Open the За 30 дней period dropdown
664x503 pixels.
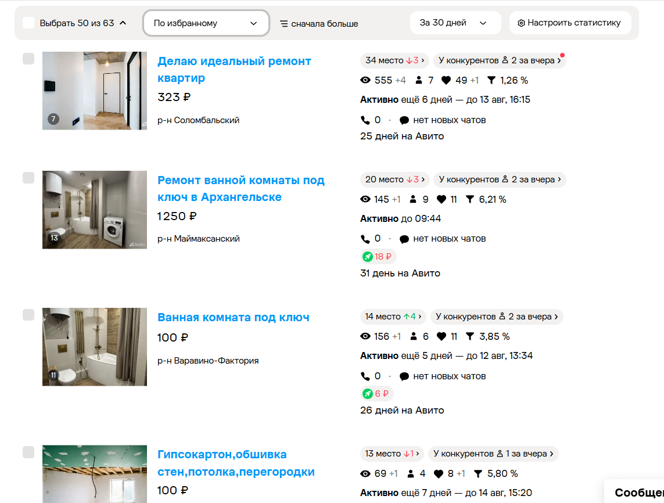[x=455, y=23]
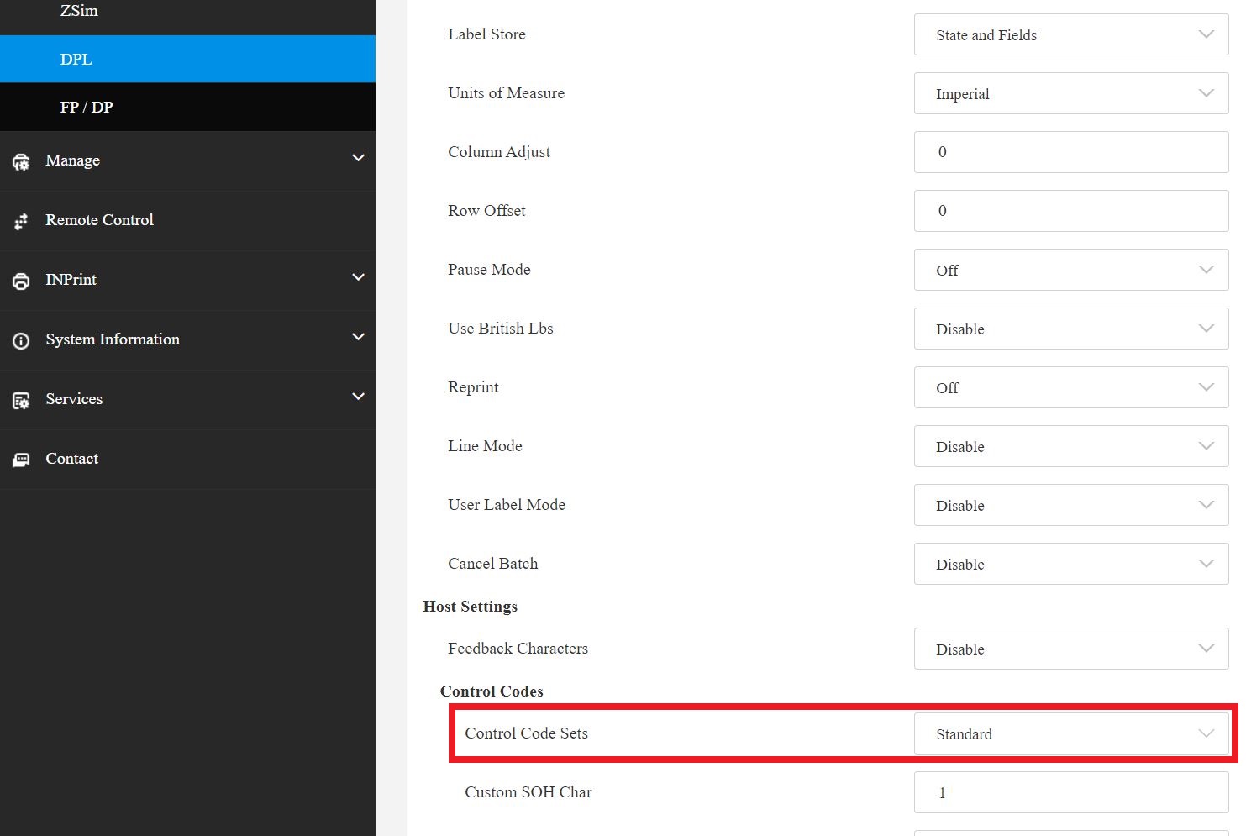Open the Feedback Characters dropdown
Image resolution: width=1246 pixels, height=836 pixels.
pos(1071,649)
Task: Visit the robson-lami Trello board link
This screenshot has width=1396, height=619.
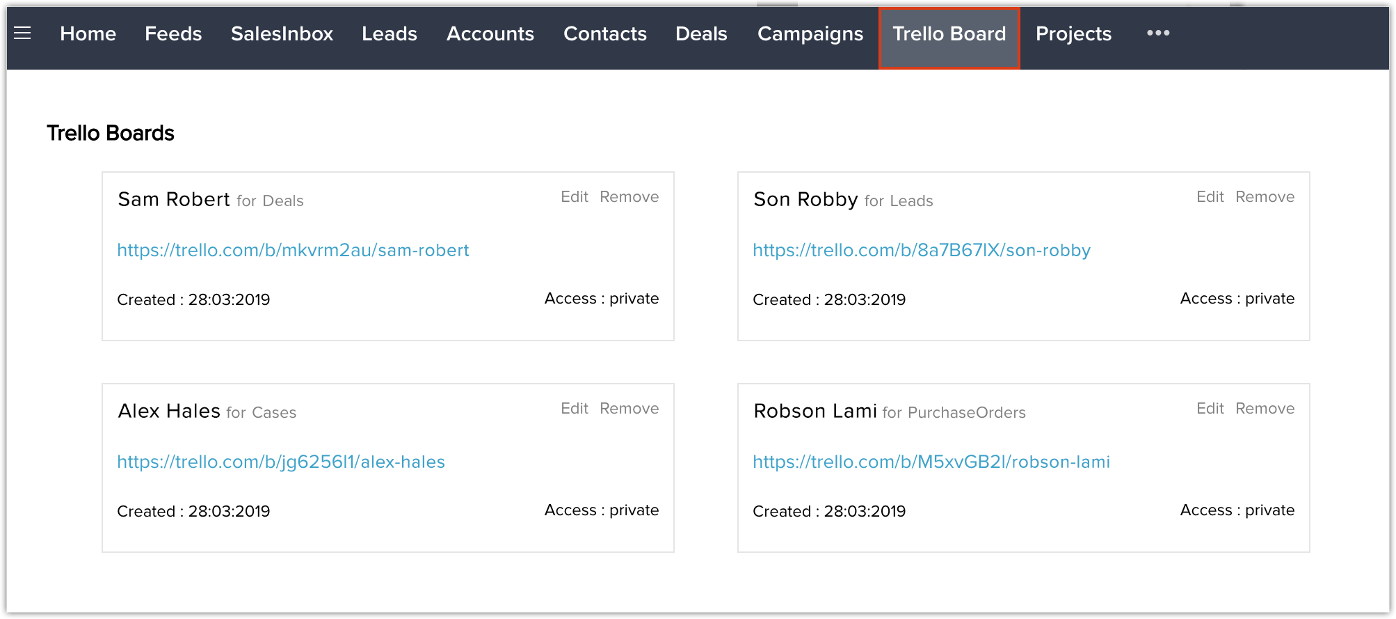Action: pyautogui.click(x=931, y=462)
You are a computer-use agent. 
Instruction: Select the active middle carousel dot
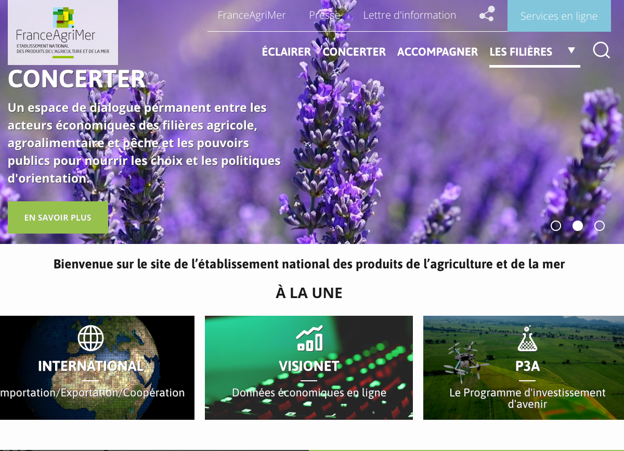[578, 226]
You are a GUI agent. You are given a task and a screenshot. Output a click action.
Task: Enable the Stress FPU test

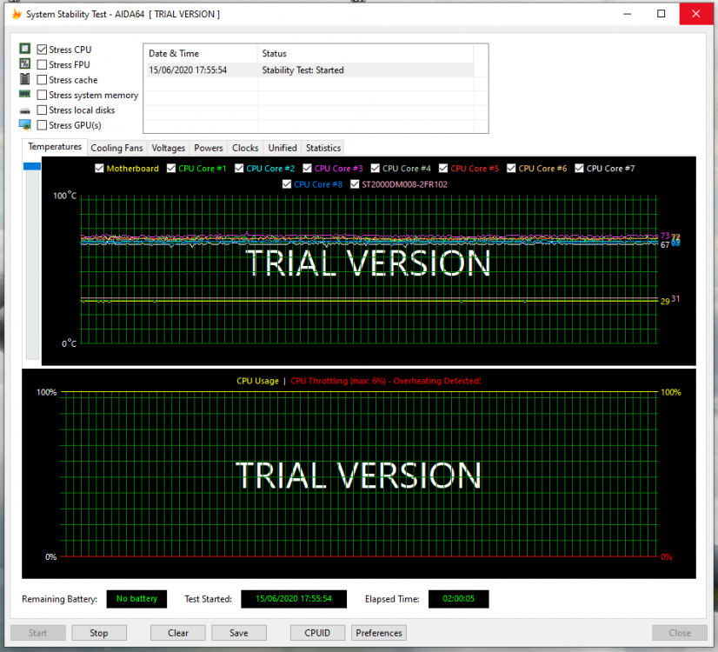pyautogui.click(x=40, y=64)
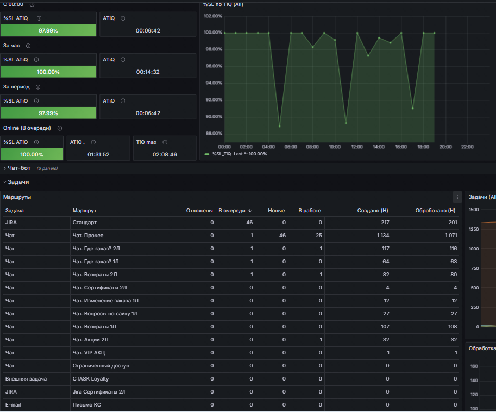Click 'Задача' column header
This screenshot has height=412, width=496.
coord(15,211)
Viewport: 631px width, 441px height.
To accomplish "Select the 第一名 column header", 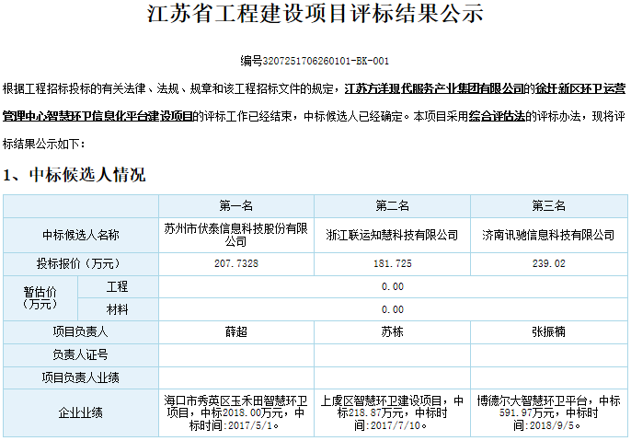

● ● ● ●

» Task prompt
Repeat all of the entries above exactly. Keep pictures out of it.

» Completed task
Open the За 30 дней period dropdown
664x503 pixels.
[x=455, y=23]
Open the Feedback Characters dropdown
Image resolution: width=1246 pixels, height=836 pixels.
pos(1071,649)
Task: Visit the robson-lami Trello board link
This screenshot has width=1396, height=619.
Action: pyautogui.click(x=931, y=462)
You are a computer-use agent. 
Instruction: Select the active middle carousel dot
[578, 226]
You are a GUI agent. You are given a task and a screenshot. Output a click action.
Task: Enable the Stress FPU test

pyautogui.click(x=40, y=64)
Click 'Задача' column header
This screenshot has height=412, width=496.
coord(15,211)
Viewport: 631px width, 441px height.
To accomplish "Select the 第一名 column header", 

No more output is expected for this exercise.